Write out exactly the lines from the one containing "Task: Click the Settings gear icon" through the last line of the records below, both included, and leave out any pictures.
____
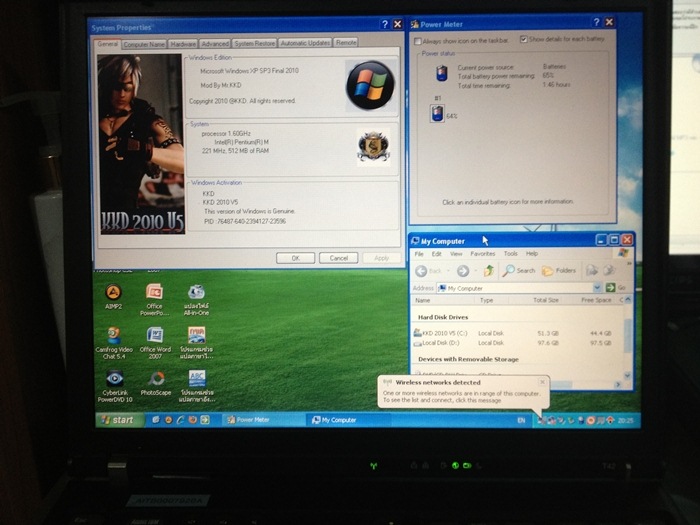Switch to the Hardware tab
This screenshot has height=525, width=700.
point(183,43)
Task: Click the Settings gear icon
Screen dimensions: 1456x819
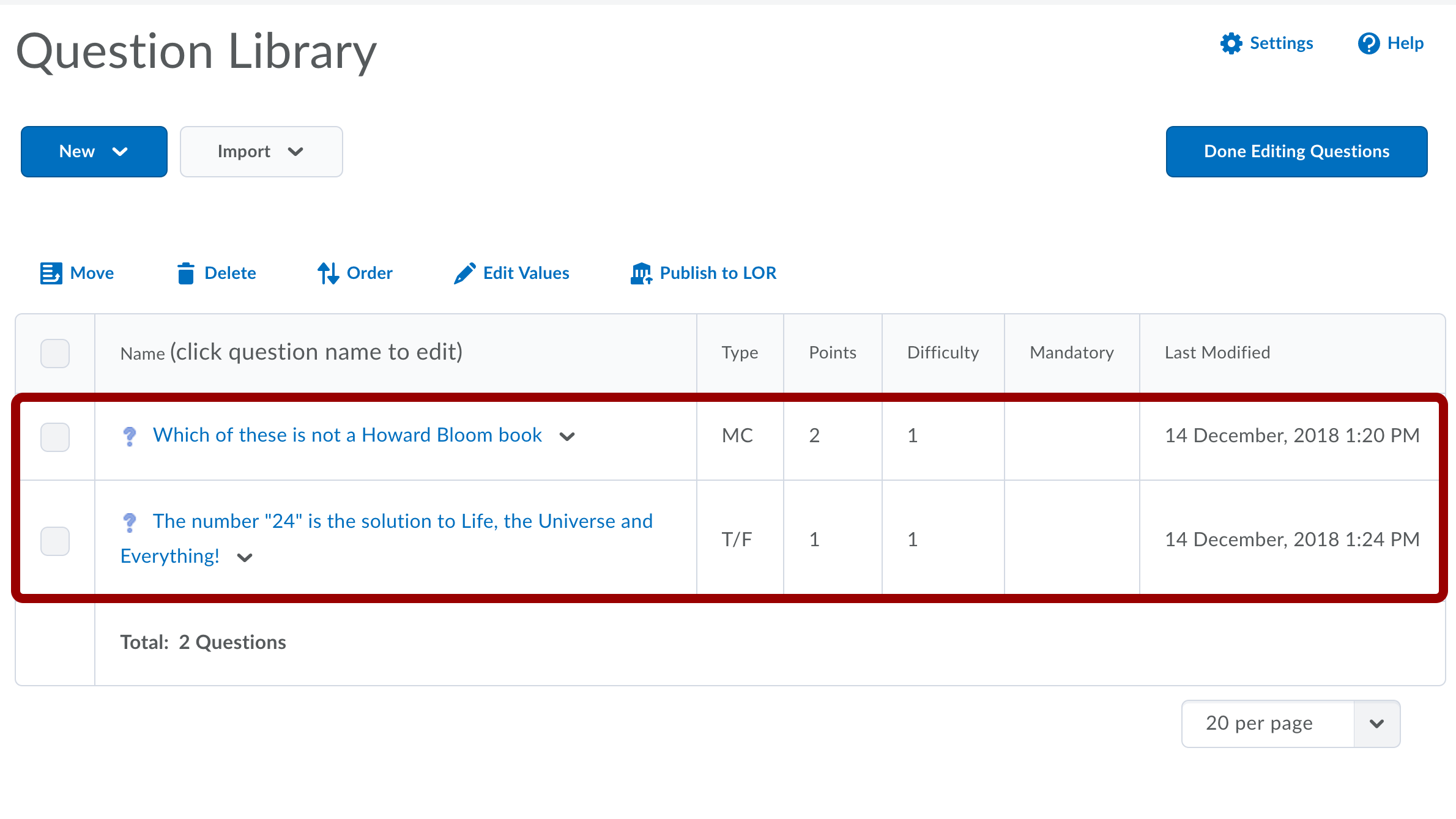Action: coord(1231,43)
____
> OUTPUT OF THE EXERCISE:
Task: Click the Settings gear icon
Screen dimensions: 1456x819
Action: coord(1231,43)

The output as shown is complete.